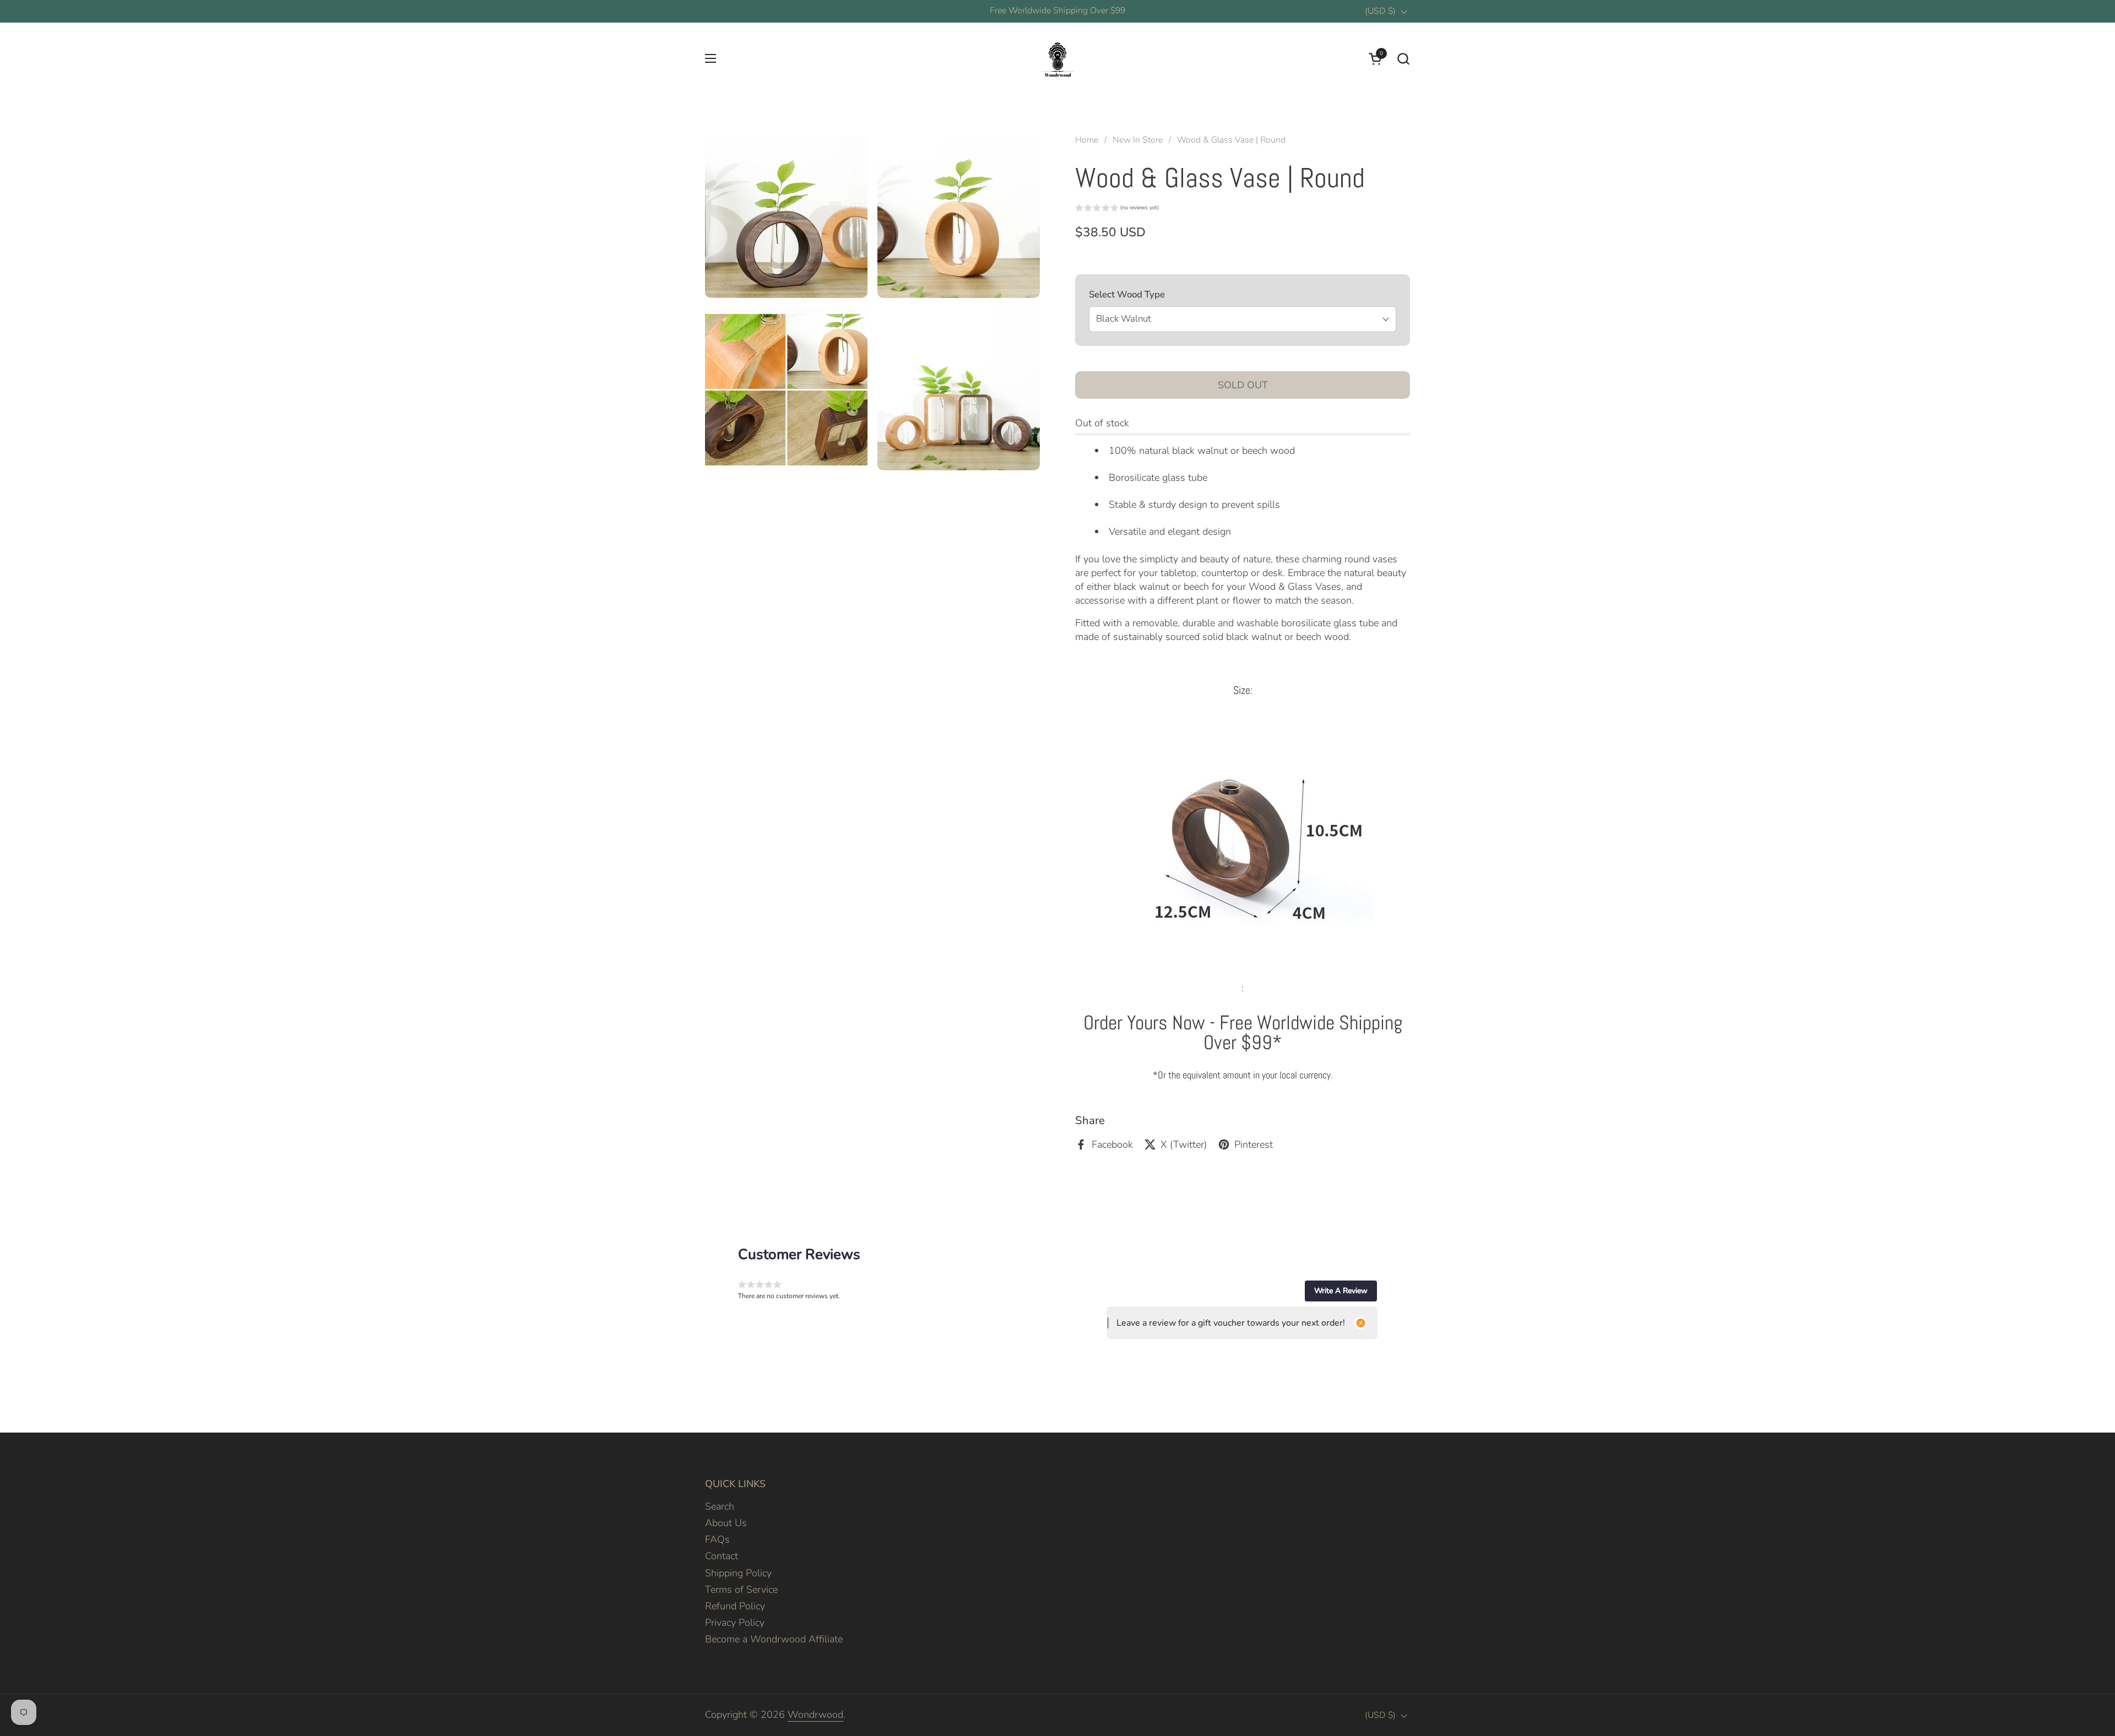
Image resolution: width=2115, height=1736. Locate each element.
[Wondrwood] (1057, 58)
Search (719, 1506)
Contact (721, 1556)
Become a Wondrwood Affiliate (774, 1639)
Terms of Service (741, 1589)
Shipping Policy (738, 1573)
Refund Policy (735, 1606)
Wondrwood (815, 1714)
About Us (726, 1522)
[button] (1403, 59)
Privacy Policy (734, 1622)
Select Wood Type (1127, 294)
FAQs (717, 1539)
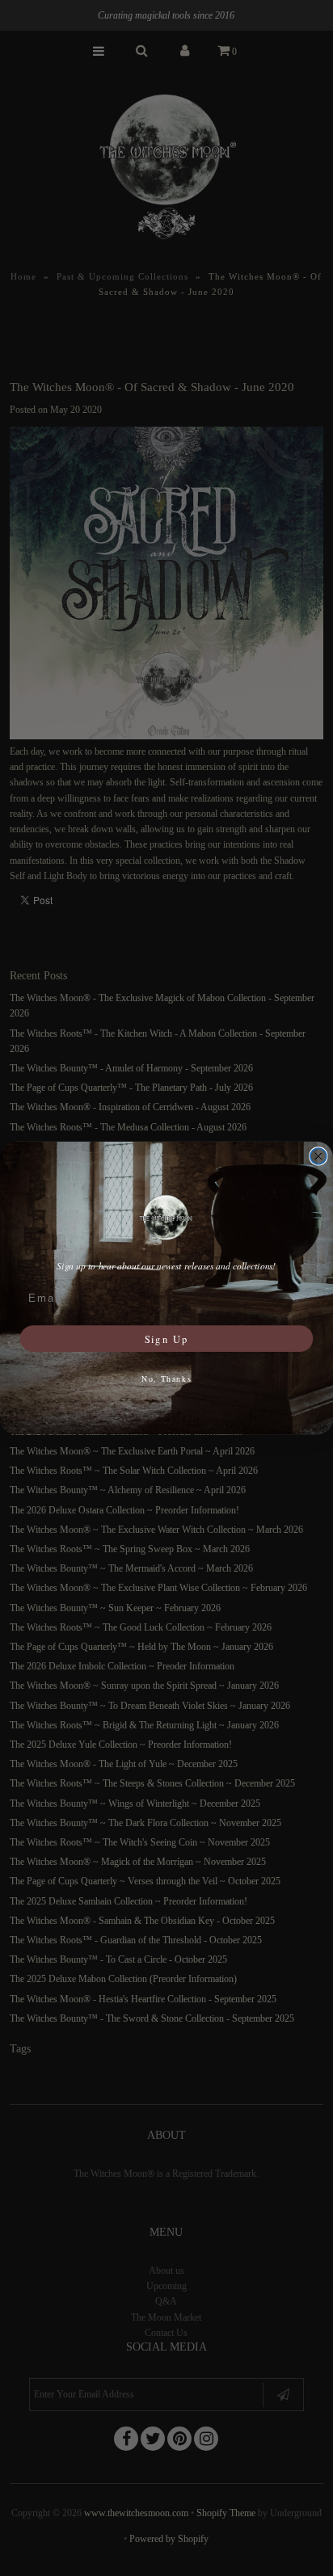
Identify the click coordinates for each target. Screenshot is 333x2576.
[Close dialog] (318, 1156)
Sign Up (166, 1338)
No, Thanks (166, 1378)
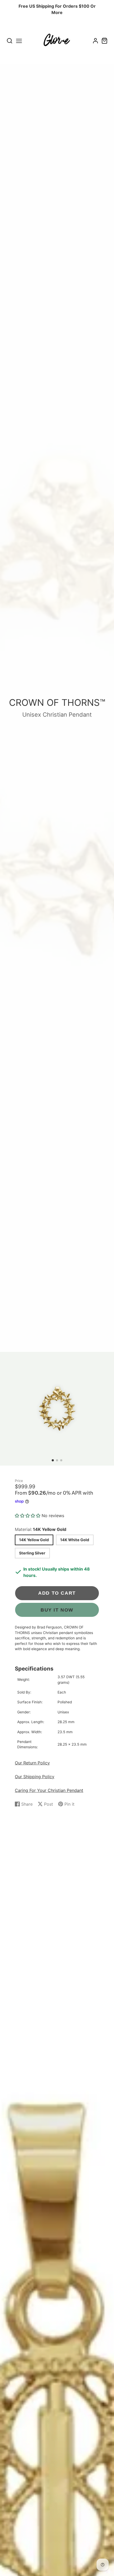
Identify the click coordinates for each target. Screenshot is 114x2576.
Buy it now (57, 1610)
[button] (53, 1460)
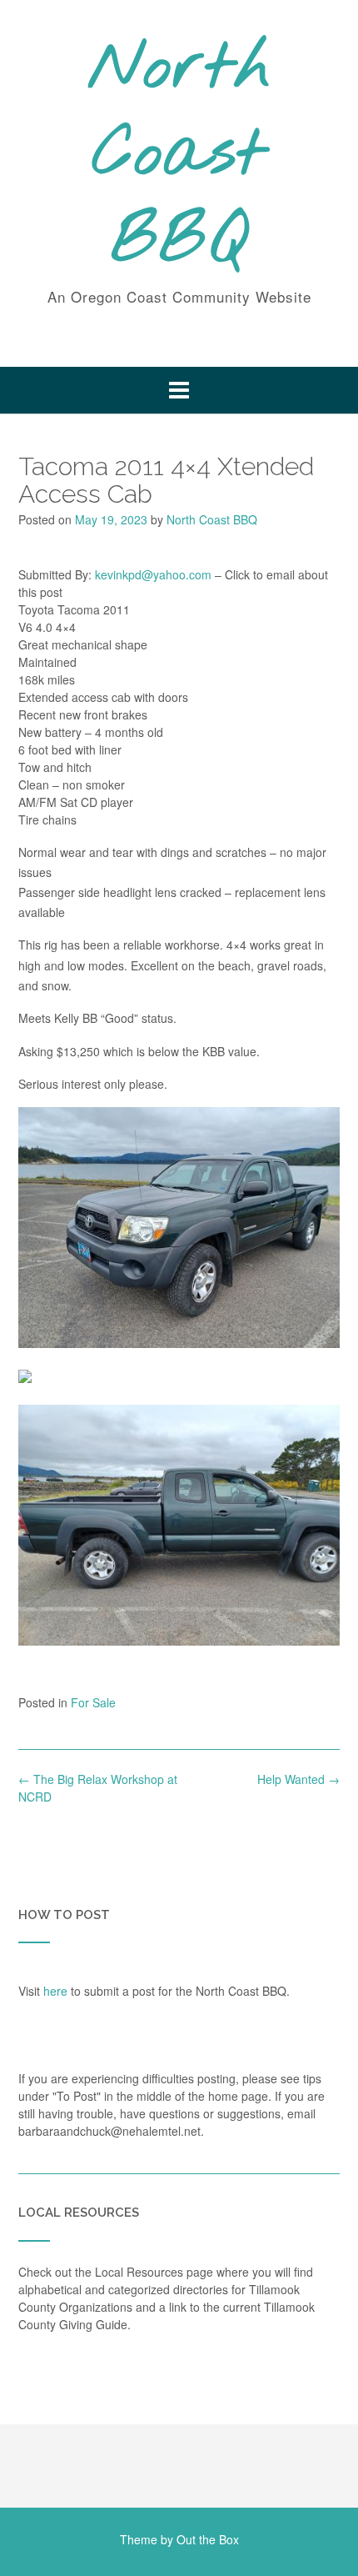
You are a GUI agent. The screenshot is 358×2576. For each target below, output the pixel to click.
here (55, 1990)
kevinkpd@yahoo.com (153, 574)
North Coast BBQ (179, 156)
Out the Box (208, 2539)
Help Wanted (298, 1779)
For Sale (93, 1702)
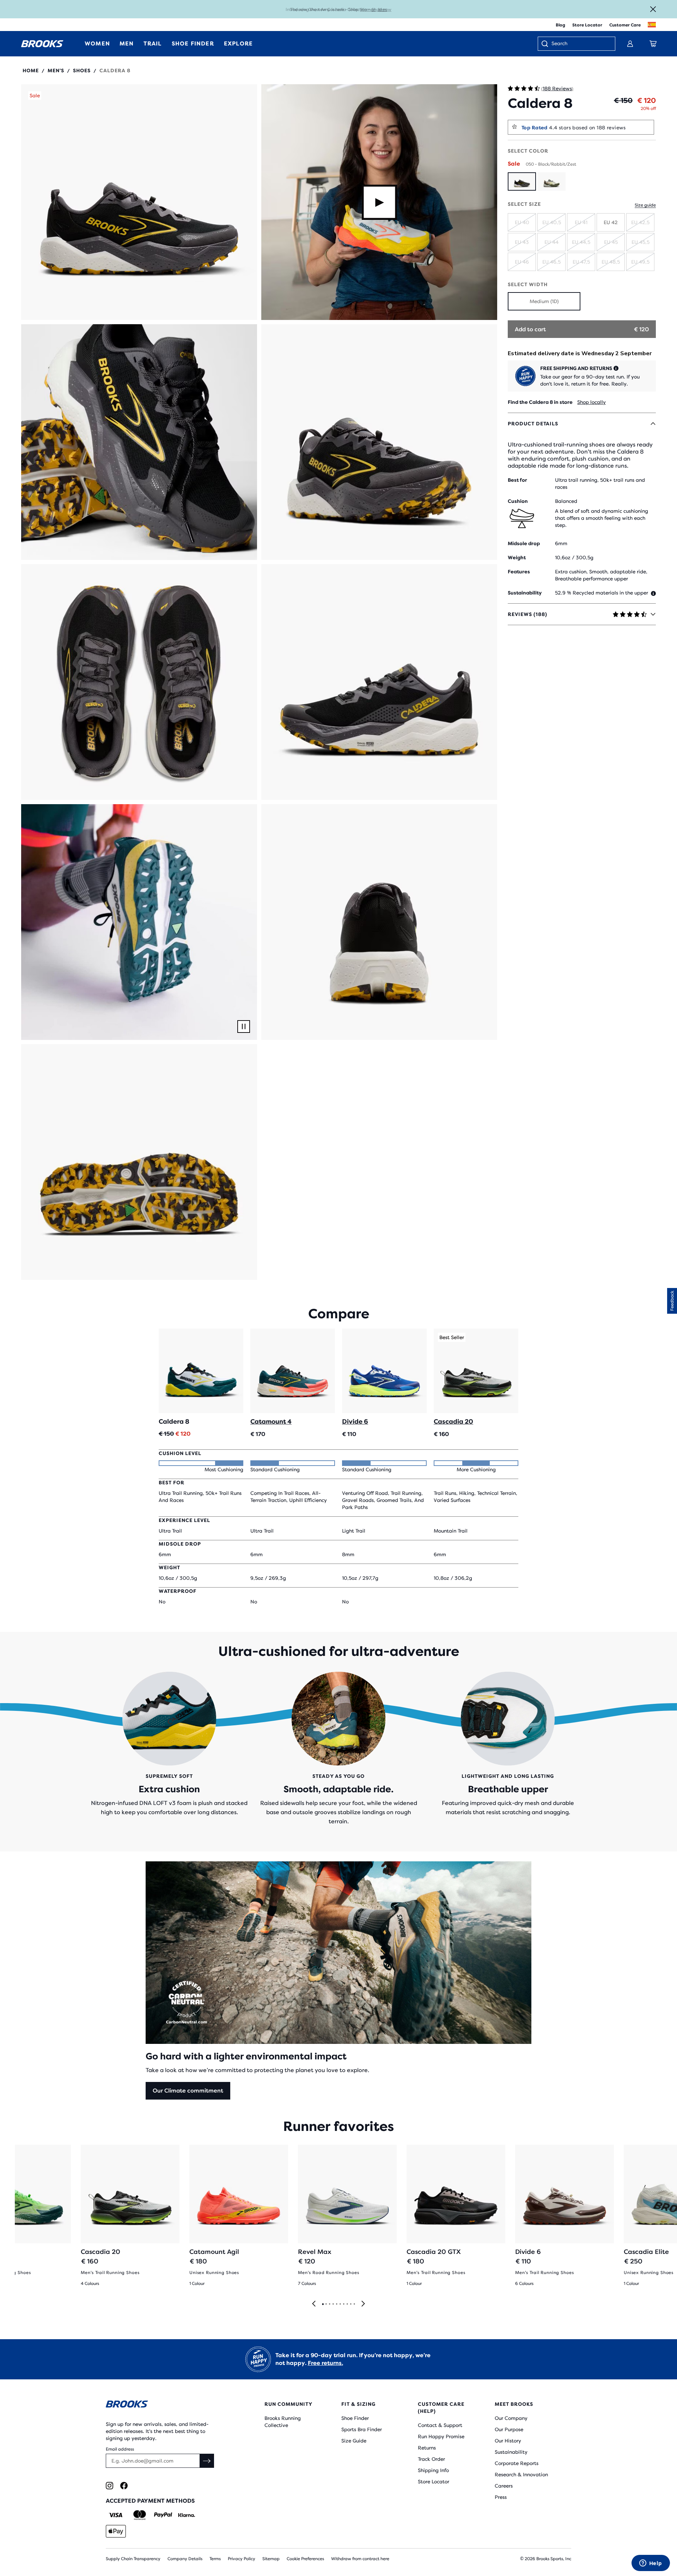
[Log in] (630, 43)
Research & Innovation (521, 2474)
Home (31, 70)
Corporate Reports (516, 2463)
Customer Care (625, 25)
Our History (508, 2440)
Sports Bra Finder (361, 2429)
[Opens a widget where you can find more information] (650, 2563)
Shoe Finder (355, 2418)
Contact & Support (440, 2425)
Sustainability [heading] (525, 593)
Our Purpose (509, 2429)
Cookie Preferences (305, 2558)
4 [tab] (333, 2304)
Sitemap (271, 2558)
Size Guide (353, 2440)
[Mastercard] (139, 2515)
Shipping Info (433, 2470)
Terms (215, 2558)
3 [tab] (329, 2304)
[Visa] (116, 2515)
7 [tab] (343, 2304)
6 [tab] (340, 2304)
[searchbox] (579, 44)
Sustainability (511, 2452)
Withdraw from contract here (360, 2558)
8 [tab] (347, 2304)
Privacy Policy (241, 2558)
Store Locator (587, 25)
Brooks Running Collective (282, 2421)
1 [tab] (323, 2304)
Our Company (511, 2418)
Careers (504, 2486)
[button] (139, 202)
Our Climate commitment (188, 2090)
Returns (427, 2448)
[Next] (363, 2304)
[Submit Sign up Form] (207, 2461)
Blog (560, 25)
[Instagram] (109, 2485)
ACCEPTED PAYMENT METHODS (150, 2500)
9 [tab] (350, 2304)
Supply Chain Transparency (133, 2558)
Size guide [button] (645, 205)
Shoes (82, 70)
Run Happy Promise (441, 2436)
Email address (120, 2449)
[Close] (653, 9)
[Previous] (314, 2304)
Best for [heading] (517, 480)
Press (501, 2497)
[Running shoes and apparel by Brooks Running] (42, 43)
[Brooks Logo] (164, 2405)
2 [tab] (326, 2304)
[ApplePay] (116, 2531)
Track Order (431, 2459)
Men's (56, 70)
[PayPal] (163, 2515)
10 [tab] (354, 2304)
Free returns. (325, 2363)
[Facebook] (124, 2485)
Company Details (184, 2558)
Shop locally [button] (591, 402)
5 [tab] (336, 2304)
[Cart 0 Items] (653, 44)
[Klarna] (186, 2515)
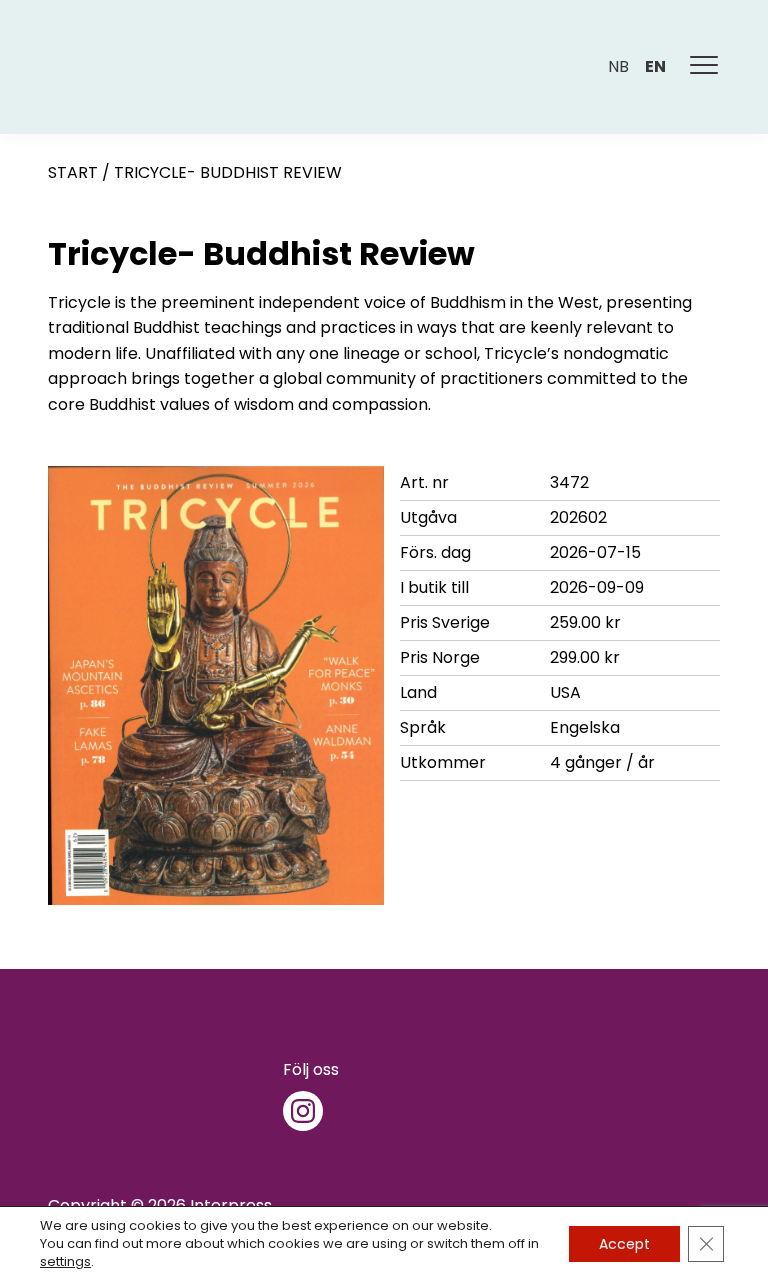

EXERCISE » Nothing but the lines above from the one containing "8 [tab] (347, 2304)" through the one containing "[Next] (363, 2304)" should appear in the answer, each repeated exactly.

TASK OUTPUT »
8 [tab] (347, 2304)
Privacy Policy (241, 2558)
Store Locator (587, 25)
Brooks Running Collective (282, 2421)
1 [tab] (323, 2304)
Our Company (511, 2418)
Careers (504, 2486)
[button] (139, 202)
Our Climate commitment (188, 2090)
Returns (427, 2448)
[Next] (363, 2304)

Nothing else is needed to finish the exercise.